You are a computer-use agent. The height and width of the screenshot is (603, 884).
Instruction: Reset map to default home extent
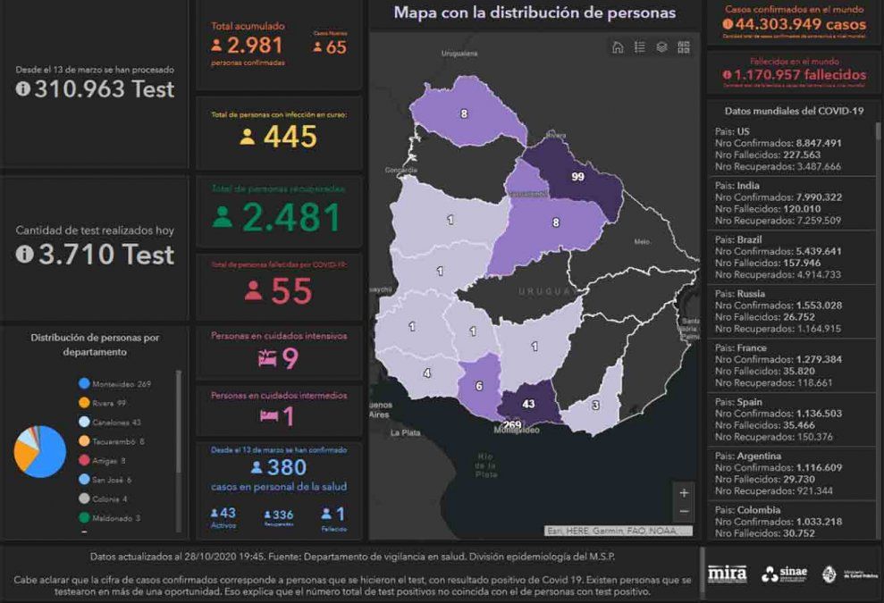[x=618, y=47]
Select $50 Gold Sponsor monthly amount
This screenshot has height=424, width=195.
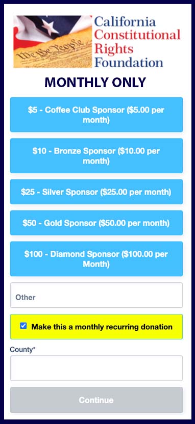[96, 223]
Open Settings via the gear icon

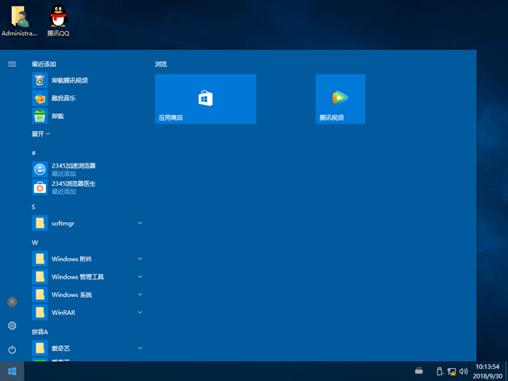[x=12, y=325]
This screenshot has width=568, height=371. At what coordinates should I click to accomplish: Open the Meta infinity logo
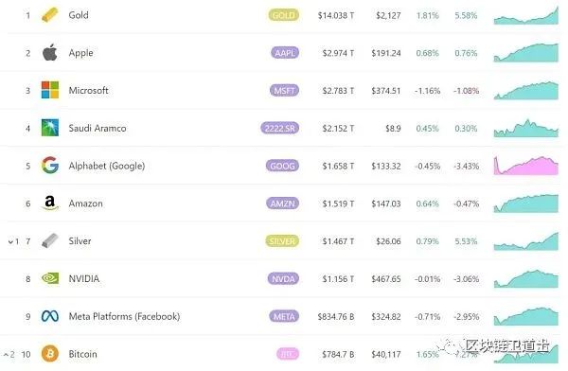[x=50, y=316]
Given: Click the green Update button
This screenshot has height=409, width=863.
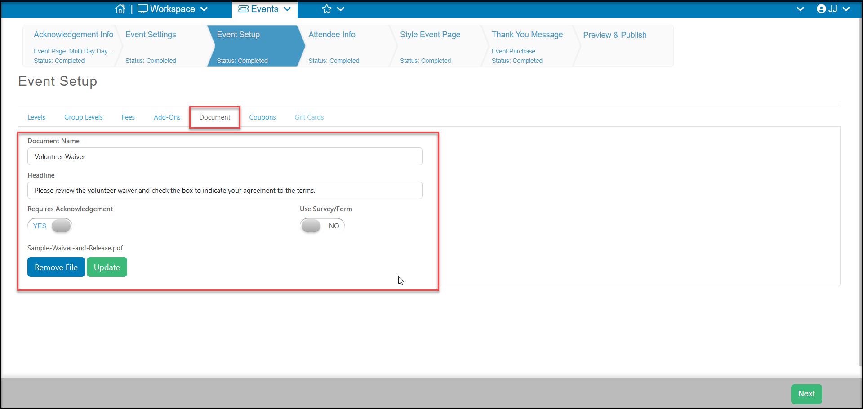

————

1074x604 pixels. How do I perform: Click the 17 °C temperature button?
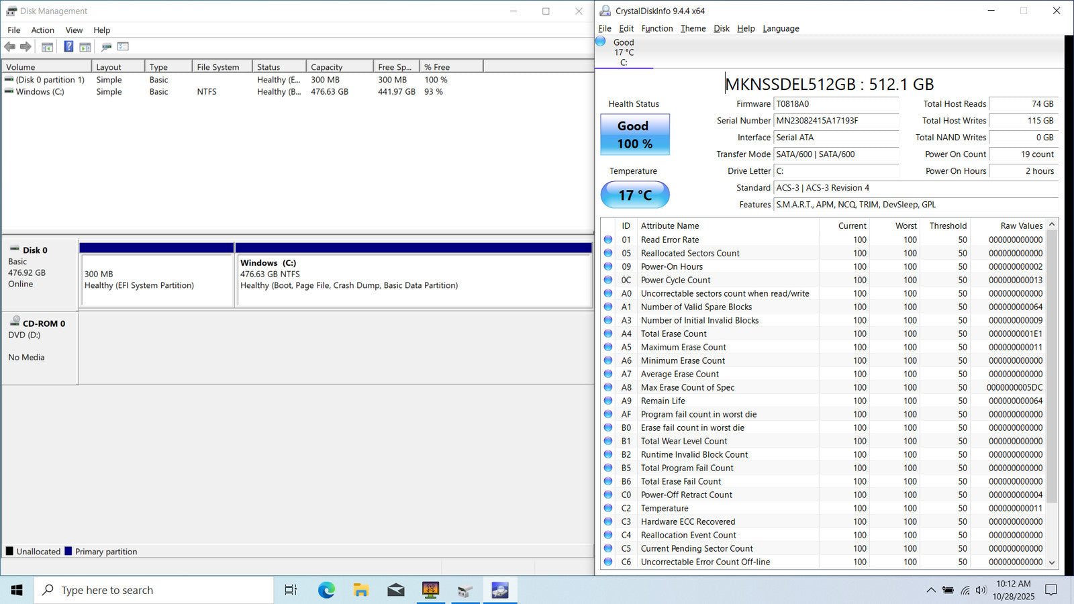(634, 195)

————

Reproduce exactly the lines above starting at the line containing "You are a computer-use" and ending at the line containing "This screenshot has height=409, width=863.", including both, but not the pictures.

You are a computer-use agent. The height and width of the screenshot is (603, 884).
Instruction: Reset map to default home extent
[x=618, y=47]
Select $50 Gold Sponsor monthly amount
This screenshot has height=424, width=195.
[96, 223]
Open Settings via the gear icon

[x=12, y=325]
This screenshot has width=568, height=371. At what coordinates should I click to accomplish: Open the Meta infinity logo
[x=50, y=316]
Given: Click the green Update button
This screenshot has height=409, width=863.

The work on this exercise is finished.